The case profile fulfilled the diagnostic criteria for Multi system inflammatory syndrome (MIS-A). These criteria include 1) a severe illness requiring hospitalization in a person aged ≥21 years 2) a positive test result for current or previous SARS-CoV-2 infection (nucleic acid, antigen, or antibody) during admission or in the previous 12 weeks 3) severe dysfunction of one or more extra pulmonary organ systems (heart/liver/kidney etc) 4) laboratory evidence of severe inflammation (e.g., elevated CRP, ferritin, D-dimer, or interleukin-6) 5) absence of severe respiratory illness and finally 6) absence of other infectious causes [1]. Treatment with high dose methylprednisolone 1 gm daily for 3 days and IVIG 120 gm over 48 h was started. Anticoagulation with dalteparin 2500 IU twice daily was also initiated. There was a dramatic improvement in her clinical and biochemical parameters over the next few days with cessation of requirement of inotropes and oxygen after third and fifth day respectively and resolution of jaundice, tachycardia and tachypnea. The laboratory parameters also normalized (Table 1, Fig. 1 ). Follow up ECHO showed normalization of the diastolic dysfunction. After the 3 pulses of 1 gm each, the steroids were reduced to 2 mg/kg of methylprednisolone. Anticoagulants continued and antibiotics were stopped. The steroid dose was further tapered. The patient was discharged after 2 weeks of hospital stay on tapering doses of oral prednisolone. She was well at a 2 week follow up.
Fig. 1.
Trend of investigations following the therapeutic intervention.
5. Clinical perspectives
Our patient fulfilled the criteria for MIS-A as discussed earlier. The clinical and laboratory features of our case are similar to those described previously from Europe and the USA [1].

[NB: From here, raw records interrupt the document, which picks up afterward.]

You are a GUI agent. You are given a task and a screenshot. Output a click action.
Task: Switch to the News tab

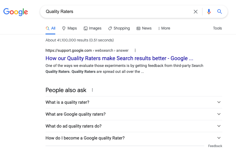144,28
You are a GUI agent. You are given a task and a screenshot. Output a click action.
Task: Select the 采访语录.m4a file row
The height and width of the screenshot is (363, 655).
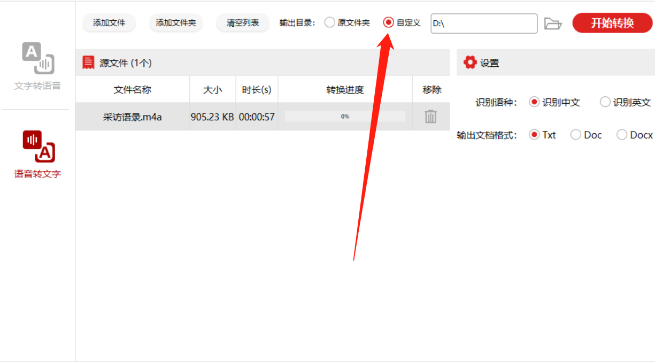263,117
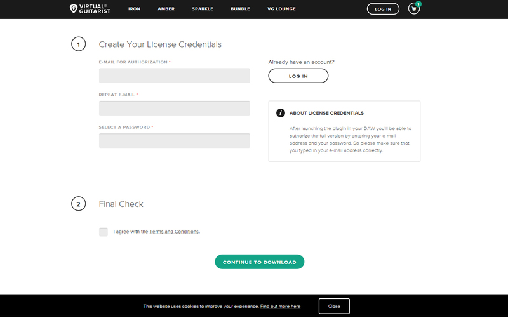Click the step 2 circle icon
This screenshot has height=318, width=508.
(79, 204)
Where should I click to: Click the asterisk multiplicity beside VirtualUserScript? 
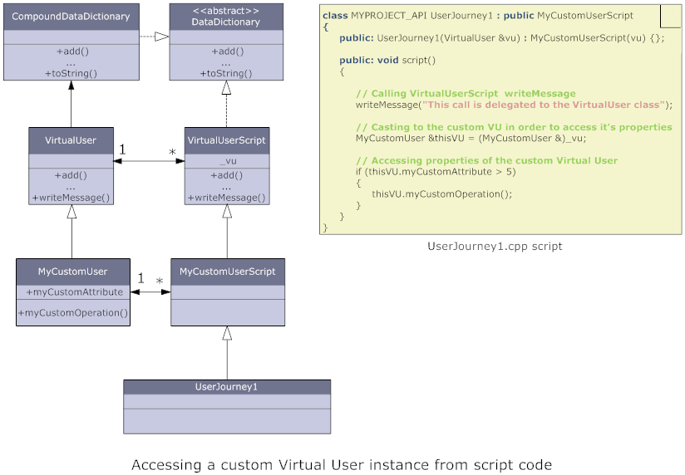[172, 153]
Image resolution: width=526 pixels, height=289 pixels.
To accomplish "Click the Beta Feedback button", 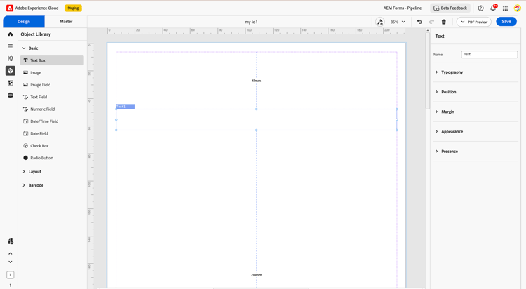I will (450, 8).
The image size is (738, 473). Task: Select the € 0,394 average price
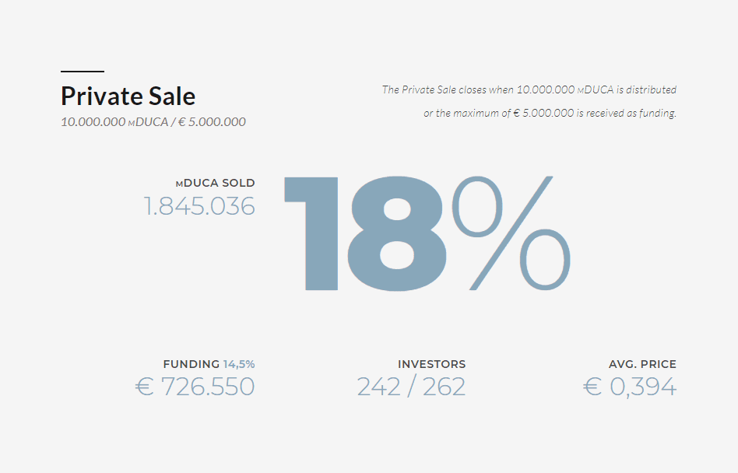click(x=630, y=387)
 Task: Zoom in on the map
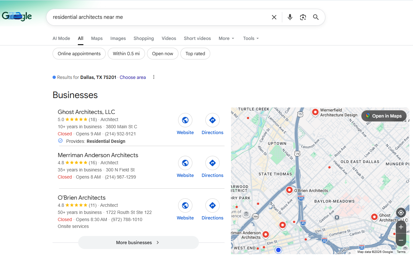[x=401, y=227]
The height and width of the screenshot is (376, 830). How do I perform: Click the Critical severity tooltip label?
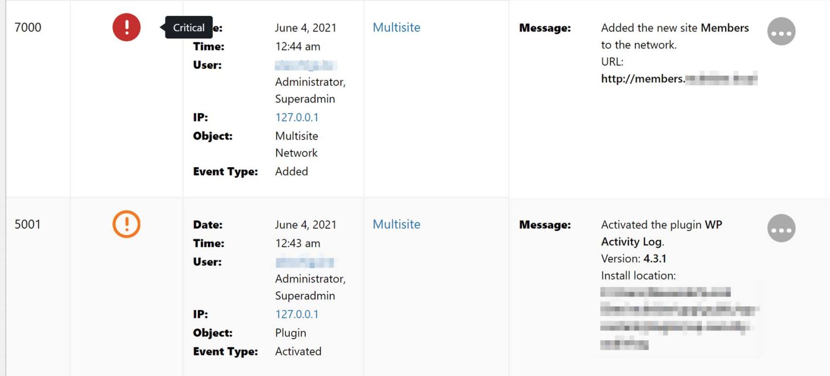click(x=189, y=27)
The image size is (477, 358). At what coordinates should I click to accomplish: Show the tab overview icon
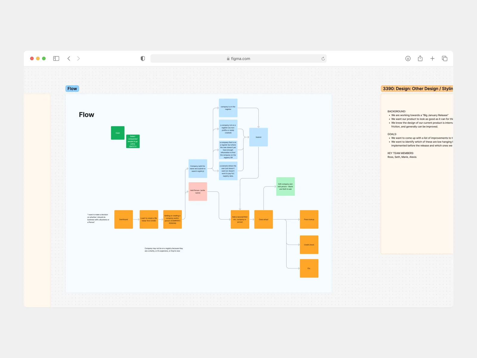click(445, 58)
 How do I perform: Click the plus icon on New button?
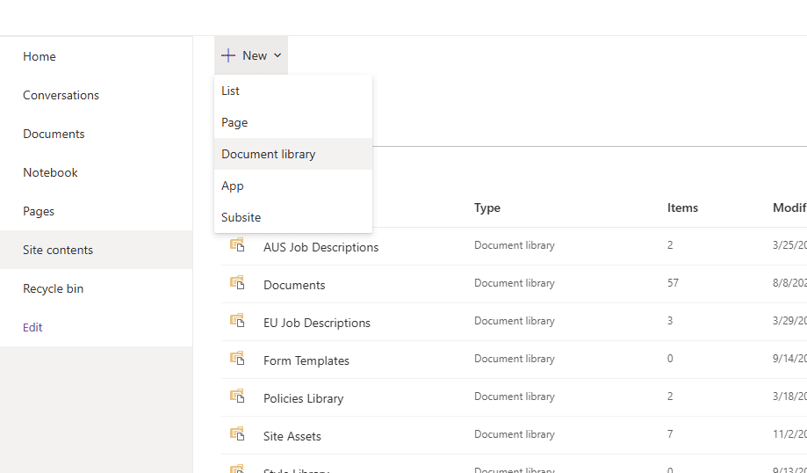228,55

The diagnosis did come as a surprise to the treating team as it was not a part of the initial differential diagnosis. This is because while multi system inflammatory syndrome (MIS) related to COVID-19 has been frequently described in children (MIS-C) [2,3] cases of MIS in adults (MIS-A) have only recently been reported [1,4]. Lack of awareness amongst physicians about this entity in adults is probably responsible for missed diagnosis at other centers and delay in diagnosis in this patient at our centre.

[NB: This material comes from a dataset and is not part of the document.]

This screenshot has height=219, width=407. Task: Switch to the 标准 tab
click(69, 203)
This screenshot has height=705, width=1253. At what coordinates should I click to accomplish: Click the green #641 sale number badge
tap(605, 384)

There are no guidelines pertaining to treatment of MIS-A in adults. So treatment protocols are extrapolated from pediatric studies and also from what is reported in literature [2,3]. Intravenous immunoglobulin with high dose steroids are considered to be the corner stone of therapy. Anticoagulation is crucial since MIS-A is a pro inflammatory and prothrombotic state. While in this patient IVIG could be given, the cost of IVIG is a limiting factor in resource limited settings such as ours. Hence there is a need to explore the possibility of using steroids alone in management of MIS-A especially in the milder variants.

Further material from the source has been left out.